Network-as-a-Service Part 1 - Frameworkless automation

Recently I’ve been pondering the idea of cloud-like method of consumption of traditional (physical) networks. My main premise for this was that users of a network don’t have to wait hours or days for their services to be provisioned when all that’s required is a simple change of an access port. Let me reinforce it by an example. In a typical data center network, the configuration of the core (fabric) is fairly static, while the config at the edge can change constantly as servers get added, moved or reconfigured. Things get even worse when using infrastructure-as-code with CI/CD pipelines to generate and test the configuration since it’s hard to expose only a subset of it all to the end users and it certainly wouldn’t make sense to trigger a pipeline every time a vlan is changed on an edge port.

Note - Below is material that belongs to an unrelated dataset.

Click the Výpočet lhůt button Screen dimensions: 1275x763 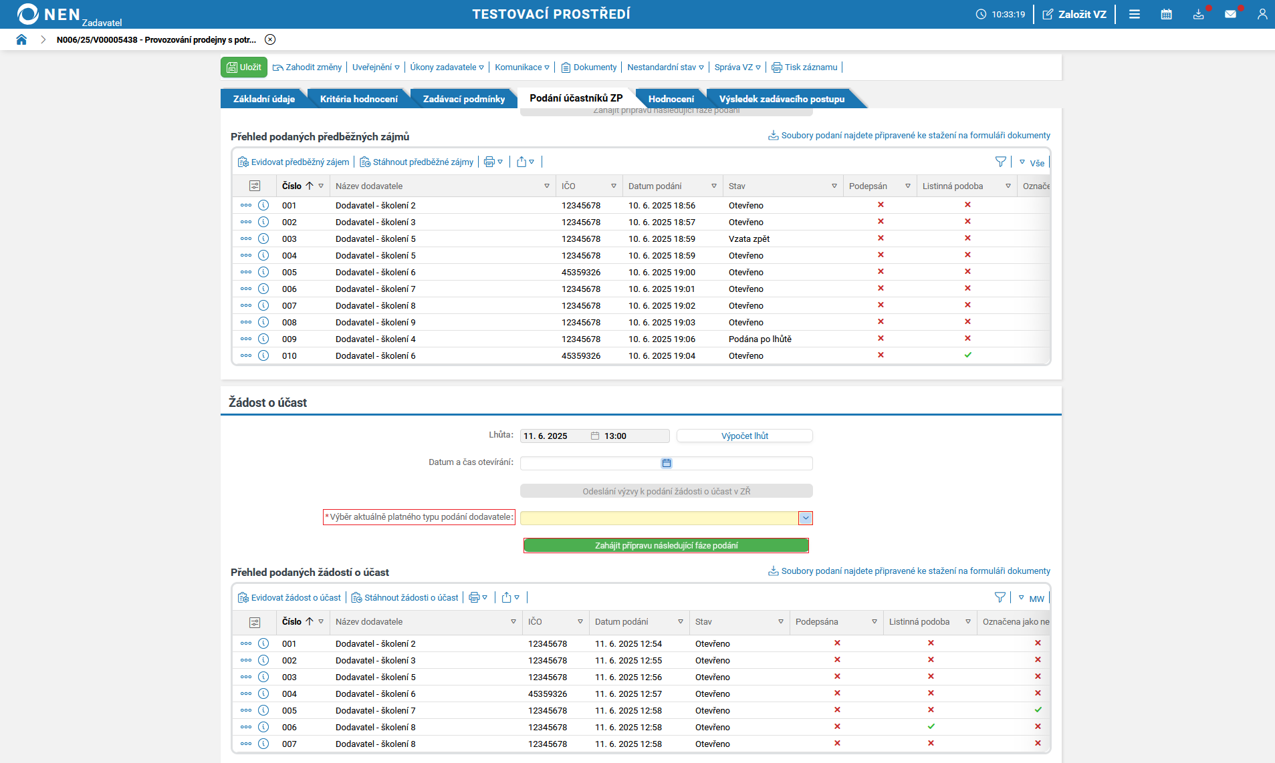744,436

This is where Network-as-a-Service (NaaS) platform fits in. The idea is that it would expose the required subset of configuration to the end user and will take care of applying it to the devices in a fast and safe way. In this series of blogposts I will describe and demonstrate a prototype of such a platform, implemented on top of Kubernetes, using Napalm as southbound API towards the devices.

Frameworkless automation

One thing I’ve decided NOT to do is build NaaS around a single automation framework. The tendency to use a single framework to solve all sorts of automation problems can lead to a lot of unnecessary hacking and additional complexity. When you’re finding yourself constantly writing custom libraries to perform some logic that can not be done natively within the framework, perhaps it’s time to step back and reassess your tools. The benefit of having a single tool, may not be worth the time and effort spent customising it. A much better approach is to split the functionality into multiple services and standardise what information is supposed to be passed between them. Exactly what microservices architecture is all about. You can still use frameworks within each service if it makes sense, but these can be easily swapped when a newer and better alternative comes along without causing a platform-wide impact.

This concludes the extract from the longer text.